William Butler Yeats got involved in his writing.  Physically.  He tells of an embarrassing day: 
"I had a study with a window opposite some window of [my stout stupid neighbor's], and one night when I was writing I heard voices full of derision and saw the stout woman and her family standing in the window.  I have a way of acting what I write and speaking it aloud without knowing what I am doing.  Perhaps I was on my hands and knees, or looking down over the back of a chair talking into what I imagined an abyss." (WBY Reveries Over Childhood and Youth)
I don't imagine that most writers act-out to that degree, but I know that I act-out at least a little.  Usually I notice myself mimicking certain head motions and facial expressions of my characters.  I don't find that strange.  My characters are a part of me, and I am a part of them:  we stir each other in the act of creation.

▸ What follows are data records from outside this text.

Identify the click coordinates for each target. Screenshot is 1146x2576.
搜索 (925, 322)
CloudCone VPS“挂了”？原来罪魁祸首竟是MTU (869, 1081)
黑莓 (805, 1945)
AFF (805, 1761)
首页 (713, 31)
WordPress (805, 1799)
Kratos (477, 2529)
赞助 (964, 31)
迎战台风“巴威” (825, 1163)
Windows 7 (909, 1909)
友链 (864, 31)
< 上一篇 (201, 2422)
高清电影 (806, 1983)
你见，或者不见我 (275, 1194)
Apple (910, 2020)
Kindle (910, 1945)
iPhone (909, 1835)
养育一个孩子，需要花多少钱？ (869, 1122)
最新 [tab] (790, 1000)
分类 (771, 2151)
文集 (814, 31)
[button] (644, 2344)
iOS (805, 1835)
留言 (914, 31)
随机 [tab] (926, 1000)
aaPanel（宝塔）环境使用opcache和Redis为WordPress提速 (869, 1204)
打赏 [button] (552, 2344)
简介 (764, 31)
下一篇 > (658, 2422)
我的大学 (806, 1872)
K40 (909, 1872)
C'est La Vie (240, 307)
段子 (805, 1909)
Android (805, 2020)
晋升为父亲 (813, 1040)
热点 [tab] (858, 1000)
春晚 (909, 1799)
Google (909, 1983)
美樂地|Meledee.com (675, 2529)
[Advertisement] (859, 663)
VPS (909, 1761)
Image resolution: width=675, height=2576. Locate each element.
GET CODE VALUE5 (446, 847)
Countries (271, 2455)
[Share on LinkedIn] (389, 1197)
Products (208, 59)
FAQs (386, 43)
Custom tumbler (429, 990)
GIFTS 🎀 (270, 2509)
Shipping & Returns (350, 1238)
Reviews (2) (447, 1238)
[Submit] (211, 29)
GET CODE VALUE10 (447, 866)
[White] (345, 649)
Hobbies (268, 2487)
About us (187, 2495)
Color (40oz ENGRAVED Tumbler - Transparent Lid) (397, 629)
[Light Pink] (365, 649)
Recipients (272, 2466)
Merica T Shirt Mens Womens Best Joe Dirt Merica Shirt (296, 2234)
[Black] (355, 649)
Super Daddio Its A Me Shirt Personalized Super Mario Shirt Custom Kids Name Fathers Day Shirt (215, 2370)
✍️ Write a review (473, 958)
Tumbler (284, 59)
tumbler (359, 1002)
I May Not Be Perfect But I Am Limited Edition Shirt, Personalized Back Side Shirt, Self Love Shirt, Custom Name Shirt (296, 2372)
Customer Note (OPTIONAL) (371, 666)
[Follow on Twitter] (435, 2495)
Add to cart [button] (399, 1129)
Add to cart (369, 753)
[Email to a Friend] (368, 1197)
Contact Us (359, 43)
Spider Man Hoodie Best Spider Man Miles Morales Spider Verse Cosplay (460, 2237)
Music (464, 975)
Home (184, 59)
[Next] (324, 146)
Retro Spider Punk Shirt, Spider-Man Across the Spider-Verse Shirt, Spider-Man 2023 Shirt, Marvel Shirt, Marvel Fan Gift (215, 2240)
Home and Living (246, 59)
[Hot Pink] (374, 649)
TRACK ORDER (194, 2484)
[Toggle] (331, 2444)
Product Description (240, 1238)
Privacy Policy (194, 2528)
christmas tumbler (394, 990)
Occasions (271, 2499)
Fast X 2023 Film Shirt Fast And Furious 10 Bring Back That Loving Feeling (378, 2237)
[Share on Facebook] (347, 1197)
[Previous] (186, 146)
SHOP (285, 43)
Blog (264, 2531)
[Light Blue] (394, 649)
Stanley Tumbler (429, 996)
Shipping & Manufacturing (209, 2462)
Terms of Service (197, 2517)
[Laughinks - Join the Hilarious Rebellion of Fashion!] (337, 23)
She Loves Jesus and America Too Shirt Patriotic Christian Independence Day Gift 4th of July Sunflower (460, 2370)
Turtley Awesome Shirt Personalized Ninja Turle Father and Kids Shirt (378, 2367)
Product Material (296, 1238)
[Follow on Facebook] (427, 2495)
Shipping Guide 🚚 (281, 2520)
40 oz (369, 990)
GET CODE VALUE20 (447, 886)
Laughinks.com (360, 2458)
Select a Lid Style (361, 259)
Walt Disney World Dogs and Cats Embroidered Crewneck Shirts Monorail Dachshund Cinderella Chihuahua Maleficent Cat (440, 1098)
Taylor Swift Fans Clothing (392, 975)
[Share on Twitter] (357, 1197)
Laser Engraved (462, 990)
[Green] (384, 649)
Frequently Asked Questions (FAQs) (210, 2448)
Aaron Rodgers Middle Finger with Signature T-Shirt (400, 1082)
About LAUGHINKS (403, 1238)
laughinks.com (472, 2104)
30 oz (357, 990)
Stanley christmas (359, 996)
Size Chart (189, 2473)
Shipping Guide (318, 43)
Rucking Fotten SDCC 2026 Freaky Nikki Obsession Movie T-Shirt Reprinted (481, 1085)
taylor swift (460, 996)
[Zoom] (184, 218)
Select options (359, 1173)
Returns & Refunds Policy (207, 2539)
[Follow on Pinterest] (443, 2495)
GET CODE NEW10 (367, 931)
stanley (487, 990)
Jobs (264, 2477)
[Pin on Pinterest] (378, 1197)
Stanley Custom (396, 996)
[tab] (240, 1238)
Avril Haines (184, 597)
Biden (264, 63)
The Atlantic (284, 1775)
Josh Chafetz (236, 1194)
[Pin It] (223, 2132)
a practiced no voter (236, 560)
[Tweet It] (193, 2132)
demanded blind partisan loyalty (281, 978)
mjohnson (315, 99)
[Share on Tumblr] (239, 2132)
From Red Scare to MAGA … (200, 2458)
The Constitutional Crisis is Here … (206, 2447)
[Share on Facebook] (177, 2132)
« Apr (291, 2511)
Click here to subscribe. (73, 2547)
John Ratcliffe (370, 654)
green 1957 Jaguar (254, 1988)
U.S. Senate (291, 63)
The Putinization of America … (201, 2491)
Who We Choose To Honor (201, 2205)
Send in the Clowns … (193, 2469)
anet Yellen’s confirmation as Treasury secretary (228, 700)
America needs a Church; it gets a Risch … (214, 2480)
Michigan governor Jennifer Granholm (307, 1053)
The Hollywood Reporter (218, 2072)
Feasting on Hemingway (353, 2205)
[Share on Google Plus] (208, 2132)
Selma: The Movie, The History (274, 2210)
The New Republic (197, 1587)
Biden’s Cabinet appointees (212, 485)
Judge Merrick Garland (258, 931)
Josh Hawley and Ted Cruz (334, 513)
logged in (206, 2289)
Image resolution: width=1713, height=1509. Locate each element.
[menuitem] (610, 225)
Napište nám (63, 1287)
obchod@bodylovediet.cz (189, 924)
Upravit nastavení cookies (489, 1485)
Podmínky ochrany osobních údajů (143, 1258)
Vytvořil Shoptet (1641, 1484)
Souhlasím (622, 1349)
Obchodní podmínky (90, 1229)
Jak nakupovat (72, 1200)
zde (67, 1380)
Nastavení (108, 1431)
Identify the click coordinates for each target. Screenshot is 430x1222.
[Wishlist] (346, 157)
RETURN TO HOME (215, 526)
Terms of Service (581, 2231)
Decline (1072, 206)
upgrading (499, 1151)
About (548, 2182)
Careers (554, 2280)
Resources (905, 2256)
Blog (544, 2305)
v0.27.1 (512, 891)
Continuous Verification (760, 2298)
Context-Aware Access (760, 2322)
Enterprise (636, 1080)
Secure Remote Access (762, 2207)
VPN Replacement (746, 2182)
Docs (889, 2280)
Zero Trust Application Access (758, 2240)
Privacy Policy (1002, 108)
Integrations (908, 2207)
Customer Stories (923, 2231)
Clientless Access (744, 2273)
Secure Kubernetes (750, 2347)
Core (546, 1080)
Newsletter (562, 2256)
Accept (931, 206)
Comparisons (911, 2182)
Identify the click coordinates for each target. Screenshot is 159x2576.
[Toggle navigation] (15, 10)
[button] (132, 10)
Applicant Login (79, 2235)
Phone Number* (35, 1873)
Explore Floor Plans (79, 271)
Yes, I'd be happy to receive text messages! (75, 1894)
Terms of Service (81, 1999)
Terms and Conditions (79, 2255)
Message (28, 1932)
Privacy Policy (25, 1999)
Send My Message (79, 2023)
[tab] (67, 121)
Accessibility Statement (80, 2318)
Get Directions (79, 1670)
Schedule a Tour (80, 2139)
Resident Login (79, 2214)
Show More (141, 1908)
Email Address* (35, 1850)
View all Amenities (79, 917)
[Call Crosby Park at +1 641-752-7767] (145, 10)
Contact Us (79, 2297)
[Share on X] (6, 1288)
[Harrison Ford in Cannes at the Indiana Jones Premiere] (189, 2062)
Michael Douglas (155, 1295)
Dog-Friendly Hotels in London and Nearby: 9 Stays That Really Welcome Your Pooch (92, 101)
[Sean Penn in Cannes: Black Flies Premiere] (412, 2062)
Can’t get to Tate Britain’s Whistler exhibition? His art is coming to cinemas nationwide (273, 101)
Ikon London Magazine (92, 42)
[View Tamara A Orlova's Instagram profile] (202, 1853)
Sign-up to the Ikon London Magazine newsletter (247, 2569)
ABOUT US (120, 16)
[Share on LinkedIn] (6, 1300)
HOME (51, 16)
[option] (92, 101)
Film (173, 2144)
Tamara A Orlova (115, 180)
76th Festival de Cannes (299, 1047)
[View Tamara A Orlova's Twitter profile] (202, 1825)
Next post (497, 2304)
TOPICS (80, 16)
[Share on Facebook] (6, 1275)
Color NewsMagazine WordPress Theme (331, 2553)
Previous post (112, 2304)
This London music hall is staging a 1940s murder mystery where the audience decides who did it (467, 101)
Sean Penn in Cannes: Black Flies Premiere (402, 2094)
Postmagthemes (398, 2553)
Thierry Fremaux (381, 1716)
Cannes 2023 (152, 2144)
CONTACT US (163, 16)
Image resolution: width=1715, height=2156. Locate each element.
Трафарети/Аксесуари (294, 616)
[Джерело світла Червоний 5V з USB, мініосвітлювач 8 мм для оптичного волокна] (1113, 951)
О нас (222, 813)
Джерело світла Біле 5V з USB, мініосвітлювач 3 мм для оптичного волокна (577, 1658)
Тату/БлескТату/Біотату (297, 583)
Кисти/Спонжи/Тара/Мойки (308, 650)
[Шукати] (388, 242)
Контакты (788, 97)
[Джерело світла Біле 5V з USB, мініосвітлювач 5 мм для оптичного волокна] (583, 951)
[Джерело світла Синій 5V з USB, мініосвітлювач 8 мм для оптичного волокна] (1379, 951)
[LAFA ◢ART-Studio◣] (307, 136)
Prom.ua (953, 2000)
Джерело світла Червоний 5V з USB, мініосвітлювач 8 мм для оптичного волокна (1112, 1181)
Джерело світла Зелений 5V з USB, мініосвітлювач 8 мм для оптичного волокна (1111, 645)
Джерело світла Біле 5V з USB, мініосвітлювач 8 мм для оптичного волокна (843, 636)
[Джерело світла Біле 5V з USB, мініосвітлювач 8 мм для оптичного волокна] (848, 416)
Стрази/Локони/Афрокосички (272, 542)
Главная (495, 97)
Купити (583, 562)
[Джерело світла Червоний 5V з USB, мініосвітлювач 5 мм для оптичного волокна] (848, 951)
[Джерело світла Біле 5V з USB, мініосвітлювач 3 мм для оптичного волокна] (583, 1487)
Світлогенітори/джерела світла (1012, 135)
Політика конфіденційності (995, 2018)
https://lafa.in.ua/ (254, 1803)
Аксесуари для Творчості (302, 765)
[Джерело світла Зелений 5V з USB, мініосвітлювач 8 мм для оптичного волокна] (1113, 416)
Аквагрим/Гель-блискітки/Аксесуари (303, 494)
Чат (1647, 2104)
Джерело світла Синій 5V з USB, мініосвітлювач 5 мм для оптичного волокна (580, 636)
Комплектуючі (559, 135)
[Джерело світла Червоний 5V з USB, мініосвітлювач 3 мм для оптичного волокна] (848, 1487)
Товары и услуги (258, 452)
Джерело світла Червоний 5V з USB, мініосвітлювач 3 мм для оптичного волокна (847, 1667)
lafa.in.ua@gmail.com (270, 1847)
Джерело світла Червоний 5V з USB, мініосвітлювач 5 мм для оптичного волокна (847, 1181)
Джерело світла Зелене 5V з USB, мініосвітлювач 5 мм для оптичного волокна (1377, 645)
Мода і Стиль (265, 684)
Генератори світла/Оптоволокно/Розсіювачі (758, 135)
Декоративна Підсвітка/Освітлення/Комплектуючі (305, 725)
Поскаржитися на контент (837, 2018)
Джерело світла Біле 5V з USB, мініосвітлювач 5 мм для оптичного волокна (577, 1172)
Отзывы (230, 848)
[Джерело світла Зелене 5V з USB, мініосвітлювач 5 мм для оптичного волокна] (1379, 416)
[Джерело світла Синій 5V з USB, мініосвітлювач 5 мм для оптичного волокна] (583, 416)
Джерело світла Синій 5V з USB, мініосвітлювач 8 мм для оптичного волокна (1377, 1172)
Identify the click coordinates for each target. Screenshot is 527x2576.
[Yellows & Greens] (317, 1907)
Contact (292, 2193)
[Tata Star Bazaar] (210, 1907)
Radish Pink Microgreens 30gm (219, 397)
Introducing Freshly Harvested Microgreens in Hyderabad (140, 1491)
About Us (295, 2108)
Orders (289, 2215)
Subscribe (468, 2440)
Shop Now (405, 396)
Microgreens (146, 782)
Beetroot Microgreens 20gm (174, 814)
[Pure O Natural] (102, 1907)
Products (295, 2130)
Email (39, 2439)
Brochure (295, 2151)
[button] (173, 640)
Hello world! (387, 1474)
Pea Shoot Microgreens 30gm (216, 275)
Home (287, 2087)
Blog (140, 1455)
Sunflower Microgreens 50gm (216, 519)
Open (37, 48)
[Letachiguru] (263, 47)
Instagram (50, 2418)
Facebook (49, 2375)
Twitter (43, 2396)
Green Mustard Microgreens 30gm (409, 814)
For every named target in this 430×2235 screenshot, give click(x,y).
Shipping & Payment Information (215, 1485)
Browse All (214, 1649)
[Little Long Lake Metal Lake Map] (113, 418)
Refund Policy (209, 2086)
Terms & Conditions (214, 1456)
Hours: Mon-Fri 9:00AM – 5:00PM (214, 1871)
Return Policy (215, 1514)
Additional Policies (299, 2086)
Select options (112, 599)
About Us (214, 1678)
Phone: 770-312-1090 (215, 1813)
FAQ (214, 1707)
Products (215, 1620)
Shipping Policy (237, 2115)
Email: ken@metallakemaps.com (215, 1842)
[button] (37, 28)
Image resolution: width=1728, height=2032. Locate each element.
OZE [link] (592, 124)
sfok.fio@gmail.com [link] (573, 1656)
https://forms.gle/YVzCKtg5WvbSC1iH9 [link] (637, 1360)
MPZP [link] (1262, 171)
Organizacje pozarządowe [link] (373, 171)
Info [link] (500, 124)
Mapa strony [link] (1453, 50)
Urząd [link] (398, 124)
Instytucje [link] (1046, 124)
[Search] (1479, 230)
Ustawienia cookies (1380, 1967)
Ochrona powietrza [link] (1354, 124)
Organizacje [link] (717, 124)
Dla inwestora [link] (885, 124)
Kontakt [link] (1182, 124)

Acting-out also occurs when reading a novel.  In that case, another author has created characters that are so real to me that I can relate as if they are real people -- as real as the people I create myself (which is very real indeed).  I know (or think I know) their motivations, their passions, their worries, their fears, their goals, their disappointments, and what will make them happy or upset.  I know these things as well as I know myself, if the writer has done her job in the writing and I have done mine in the reading.

And that is a wonderful thing.

2 comments:

  1. I can often be heard talking out loud when I write. I have to hear the dialogue to make sure it works. I also move into certain positions to make sure they're possible, and I perform gestures over and over until a way to describe them comes to me.

    And I think it's all perfectly normal!!!